Stated exercise —
Which lines in the rows below contain the string "badge"? Pull out each one, treating uppercase and lowercase as different.
• • • • • • •
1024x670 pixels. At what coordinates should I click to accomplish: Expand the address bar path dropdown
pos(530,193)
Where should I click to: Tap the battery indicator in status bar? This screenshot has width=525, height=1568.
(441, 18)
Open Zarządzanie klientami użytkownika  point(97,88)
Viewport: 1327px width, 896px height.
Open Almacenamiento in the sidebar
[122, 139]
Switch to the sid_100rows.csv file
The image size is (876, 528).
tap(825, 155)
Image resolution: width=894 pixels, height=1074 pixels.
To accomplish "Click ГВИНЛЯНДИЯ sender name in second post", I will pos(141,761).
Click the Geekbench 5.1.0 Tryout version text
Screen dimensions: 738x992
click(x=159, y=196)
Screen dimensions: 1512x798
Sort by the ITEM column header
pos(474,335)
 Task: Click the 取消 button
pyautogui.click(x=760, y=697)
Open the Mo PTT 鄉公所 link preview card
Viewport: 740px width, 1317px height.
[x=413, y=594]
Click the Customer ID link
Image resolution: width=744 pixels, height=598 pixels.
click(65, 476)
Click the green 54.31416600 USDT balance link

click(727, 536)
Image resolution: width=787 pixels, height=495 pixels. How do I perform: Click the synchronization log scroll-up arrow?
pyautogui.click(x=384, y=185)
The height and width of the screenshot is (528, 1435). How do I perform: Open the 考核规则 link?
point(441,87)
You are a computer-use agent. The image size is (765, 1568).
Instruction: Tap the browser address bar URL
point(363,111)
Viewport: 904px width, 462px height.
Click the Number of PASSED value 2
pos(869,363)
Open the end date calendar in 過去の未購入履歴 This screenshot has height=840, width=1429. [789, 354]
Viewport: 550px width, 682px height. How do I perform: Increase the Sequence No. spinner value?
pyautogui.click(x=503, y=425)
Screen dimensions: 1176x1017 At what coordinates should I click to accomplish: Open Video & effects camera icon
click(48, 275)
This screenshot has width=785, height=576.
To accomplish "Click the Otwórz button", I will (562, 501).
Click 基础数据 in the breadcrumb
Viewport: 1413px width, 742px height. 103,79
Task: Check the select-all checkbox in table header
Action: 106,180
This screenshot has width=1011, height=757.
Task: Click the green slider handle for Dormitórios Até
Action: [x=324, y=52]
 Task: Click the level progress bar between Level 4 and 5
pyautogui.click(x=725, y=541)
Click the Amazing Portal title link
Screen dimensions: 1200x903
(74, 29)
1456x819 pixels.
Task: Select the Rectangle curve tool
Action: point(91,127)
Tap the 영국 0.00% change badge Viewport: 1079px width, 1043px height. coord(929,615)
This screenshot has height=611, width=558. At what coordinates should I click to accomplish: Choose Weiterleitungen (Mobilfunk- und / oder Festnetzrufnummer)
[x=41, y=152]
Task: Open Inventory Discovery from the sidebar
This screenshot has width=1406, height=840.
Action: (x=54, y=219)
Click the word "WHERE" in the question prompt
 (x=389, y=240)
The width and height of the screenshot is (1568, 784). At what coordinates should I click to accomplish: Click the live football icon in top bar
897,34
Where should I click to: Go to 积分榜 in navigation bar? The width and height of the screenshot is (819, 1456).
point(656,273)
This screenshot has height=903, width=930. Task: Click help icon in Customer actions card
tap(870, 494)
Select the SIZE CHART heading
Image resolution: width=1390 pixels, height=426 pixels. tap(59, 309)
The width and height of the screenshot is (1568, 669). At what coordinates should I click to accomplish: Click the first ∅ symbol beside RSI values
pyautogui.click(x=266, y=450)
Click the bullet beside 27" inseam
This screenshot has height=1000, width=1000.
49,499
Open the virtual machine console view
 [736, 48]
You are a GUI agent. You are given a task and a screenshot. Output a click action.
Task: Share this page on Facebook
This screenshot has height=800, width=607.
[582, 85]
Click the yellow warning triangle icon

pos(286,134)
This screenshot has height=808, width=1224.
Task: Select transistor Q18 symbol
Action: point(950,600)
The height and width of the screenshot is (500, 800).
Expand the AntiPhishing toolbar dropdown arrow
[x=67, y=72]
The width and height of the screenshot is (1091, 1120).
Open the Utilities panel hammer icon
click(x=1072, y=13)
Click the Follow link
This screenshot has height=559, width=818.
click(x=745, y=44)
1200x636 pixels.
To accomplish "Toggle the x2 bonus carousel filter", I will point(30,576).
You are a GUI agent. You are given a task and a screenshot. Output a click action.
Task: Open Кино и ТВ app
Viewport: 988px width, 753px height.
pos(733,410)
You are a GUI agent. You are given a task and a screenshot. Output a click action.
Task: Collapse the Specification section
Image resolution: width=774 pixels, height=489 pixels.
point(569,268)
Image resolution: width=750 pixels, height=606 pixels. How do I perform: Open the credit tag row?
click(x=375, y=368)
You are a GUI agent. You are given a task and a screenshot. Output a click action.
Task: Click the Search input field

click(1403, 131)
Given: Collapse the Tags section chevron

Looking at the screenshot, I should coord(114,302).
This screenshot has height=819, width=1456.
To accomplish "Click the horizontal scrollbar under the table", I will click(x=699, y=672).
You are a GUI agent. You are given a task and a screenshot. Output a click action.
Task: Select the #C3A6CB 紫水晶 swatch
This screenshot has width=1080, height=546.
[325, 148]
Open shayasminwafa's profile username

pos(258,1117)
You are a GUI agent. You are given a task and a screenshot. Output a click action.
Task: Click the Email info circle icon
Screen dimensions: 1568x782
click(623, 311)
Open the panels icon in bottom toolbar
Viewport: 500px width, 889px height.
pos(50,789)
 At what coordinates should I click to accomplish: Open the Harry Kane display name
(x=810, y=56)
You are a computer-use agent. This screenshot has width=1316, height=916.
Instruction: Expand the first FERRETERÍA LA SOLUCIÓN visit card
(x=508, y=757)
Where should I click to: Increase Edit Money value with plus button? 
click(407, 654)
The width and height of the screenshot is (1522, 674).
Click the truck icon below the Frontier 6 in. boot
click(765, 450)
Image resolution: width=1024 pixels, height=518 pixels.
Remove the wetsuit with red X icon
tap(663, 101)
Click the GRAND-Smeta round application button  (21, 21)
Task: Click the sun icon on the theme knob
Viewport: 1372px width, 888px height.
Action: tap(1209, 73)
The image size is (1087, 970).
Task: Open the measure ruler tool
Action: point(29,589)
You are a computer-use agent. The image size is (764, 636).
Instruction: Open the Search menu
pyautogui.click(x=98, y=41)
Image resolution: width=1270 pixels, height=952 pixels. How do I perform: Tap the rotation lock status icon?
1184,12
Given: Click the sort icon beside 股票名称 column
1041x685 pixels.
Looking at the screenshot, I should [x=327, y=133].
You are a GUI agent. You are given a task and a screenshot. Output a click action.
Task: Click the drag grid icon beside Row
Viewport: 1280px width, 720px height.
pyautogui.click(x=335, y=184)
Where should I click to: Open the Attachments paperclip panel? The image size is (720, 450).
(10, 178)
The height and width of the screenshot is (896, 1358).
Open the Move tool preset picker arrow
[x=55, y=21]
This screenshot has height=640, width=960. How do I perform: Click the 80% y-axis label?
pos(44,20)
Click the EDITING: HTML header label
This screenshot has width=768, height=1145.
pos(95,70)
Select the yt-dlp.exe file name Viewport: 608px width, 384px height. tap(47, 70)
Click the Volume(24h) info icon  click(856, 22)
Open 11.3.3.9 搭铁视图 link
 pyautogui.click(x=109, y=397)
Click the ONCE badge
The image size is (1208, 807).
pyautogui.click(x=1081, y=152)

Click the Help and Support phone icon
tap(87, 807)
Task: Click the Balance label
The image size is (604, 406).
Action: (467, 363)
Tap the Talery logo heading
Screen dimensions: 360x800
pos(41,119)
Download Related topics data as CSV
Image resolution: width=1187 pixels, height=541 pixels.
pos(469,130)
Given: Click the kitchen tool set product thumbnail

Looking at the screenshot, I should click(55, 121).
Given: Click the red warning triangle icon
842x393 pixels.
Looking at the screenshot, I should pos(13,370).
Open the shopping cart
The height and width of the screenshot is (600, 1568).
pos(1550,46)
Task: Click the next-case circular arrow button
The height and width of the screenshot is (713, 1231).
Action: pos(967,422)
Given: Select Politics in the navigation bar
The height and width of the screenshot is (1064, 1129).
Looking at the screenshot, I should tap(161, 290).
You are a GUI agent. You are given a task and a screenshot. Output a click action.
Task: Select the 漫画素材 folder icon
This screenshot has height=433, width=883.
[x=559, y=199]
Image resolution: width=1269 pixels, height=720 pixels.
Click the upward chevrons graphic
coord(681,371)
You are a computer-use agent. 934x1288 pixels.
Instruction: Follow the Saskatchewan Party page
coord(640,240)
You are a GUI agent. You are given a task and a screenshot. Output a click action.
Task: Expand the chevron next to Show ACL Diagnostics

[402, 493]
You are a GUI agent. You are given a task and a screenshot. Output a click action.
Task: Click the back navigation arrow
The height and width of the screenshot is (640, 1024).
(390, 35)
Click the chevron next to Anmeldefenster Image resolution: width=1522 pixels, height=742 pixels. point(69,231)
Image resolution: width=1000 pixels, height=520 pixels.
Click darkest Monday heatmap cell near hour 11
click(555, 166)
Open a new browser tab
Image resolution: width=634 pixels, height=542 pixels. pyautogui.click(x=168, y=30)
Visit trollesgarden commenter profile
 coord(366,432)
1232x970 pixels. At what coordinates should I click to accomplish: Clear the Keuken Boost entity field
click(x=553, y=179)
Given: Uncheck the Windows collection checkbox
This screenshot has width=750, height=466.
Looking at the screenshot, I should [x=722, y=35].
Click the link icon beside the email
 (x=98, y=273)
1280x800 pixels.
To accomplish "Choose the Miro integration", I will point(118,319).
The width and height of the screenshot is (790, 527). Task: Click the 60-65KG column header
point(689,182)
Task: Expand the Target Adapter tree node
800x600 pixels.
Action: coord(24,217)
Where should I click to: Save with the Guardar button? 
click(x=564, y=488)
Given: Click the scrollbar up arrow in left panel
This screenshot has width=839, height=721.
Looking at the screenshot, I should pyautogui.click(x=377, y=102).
• • • • • • •
Expected output —
Tap the 영국 0.00% change badge Viewport: 1079px width, 1043px height. coord(929,615)
Click the ONCE badge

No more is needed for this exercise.